WHAT YOU SHOULD DO
Every record shown here must be duplicated without change.

[Stored data]
══════

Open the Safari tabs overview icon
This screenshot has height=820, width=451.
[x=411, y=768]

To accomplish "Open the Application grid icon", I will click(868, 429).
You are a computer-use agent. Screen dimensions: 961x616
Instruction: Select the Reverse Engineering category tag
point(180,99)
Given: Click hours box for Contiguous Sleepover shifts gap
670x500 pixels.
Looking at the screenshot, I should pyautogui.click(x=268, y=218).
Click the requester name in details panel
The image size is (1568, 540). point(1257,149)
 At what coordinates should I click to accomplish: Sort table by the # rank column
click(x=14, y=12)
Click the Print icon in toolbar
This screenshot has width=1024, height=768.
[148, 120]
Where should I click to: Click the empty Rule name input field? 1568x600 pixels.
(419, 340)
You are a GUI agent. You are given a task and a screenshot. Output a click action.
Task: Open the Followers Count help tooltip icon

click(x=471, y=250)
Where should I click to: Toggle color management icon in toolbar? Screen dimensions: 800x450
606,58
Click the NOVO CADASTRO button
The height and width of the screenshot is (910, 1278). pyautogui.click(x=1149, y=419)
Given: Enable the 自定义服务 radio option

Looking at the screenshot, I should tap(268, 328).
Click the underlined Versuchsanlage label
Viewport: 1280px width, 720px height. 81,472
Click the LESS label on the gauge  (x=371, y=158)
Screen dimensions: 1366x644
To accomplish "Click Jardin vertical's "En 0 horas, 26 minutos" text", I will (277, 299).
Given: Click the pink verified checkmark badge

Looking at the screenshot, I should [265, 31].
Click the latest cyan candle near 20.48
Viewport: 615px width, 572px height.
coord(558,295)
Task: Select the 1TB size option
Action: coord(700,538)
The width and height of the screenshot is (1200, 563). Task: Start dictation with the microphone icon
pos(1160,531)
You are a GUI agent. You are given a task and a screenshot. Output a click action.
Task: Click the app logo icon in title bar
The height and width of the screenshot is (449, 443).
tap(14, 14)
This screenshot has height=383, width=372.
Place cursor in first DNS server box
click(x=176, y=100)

══════

WORKED SOLUTION
Open the Safari tabs overview icon
This screenshot has height=820, width=451.
[x=411, y=768]

To accomplish "Open the Application grid icon", I will click(868, 429).
You are a computer-use agent. Screen dimensions: 961x616
Instruction: Select the Reverse Engineering category tag
point(180,99)
Given: Click hours box for Contiguous Sleepover shifts gap
670x500 pixels.
Looking at the screenshot, I should pyautogui.click(x=268, y=218).
Click the requester name in details panel
The image size is (1568, 540). point(1257,149)
 At what coordinates should I click to accomplish: Sort table by the # rank column
click(x=14, y=12)
Click the Print icon in toolbar
This screenshot has width=1024, height=768.
[148, 120]
Where should I click to: Click the empty Rule name input field? 1568x600 pixels.
(419, 340)
You are a GUI agent. You are given a task and a screenshot. Output a click action.
Task: Open the Followers Count help tooltip icon

click(x=471, y=250)
Where should I click to: Toggle color management icon in toolbar? Screen dimensions: 800x450
606,58
Click the NOVO CADASTRO button
The height and width of the screenshot is (910, 1278). pyautogui.click(x=1149, y=419)
Given: Enable the 自定义服务 radio option

Looking at the screenshot, I should tap(268, 328).
Click the underlined Versuchsanlage label
Viewport: 1280px width, 720px height. 81,472
Click the LESS label on the gauge  (x=371, y=158)
Screen dimensions: 1366x644
To accomplish "Click Jardin vertical's "En 0 horas, 26 minutos" text", I will (277, 299).
Given: Click the pink verified checkmark badge

Looking at the screenshot, I should [265, 31].
Click the latest cyan candle near 20.48
Viewport: 615px width, 572px height.
coord(558,295)
Task: Select the 1TB size option
Action: coord(700,538)
The width and height of the screenshot is (1200, 563). Task: Start dictation with the microphone icon
pos(1160,531)
You are a GUI agent. You are given a task and a screenshot. Output a click action.
Task: Click the app logo icon in title bar
The height and width of the screenshot is (449, 443).
tap(14, 14)
This screenshot has height=383, width=372.
Place cursor in first DNS server box
click(x=176, y=100)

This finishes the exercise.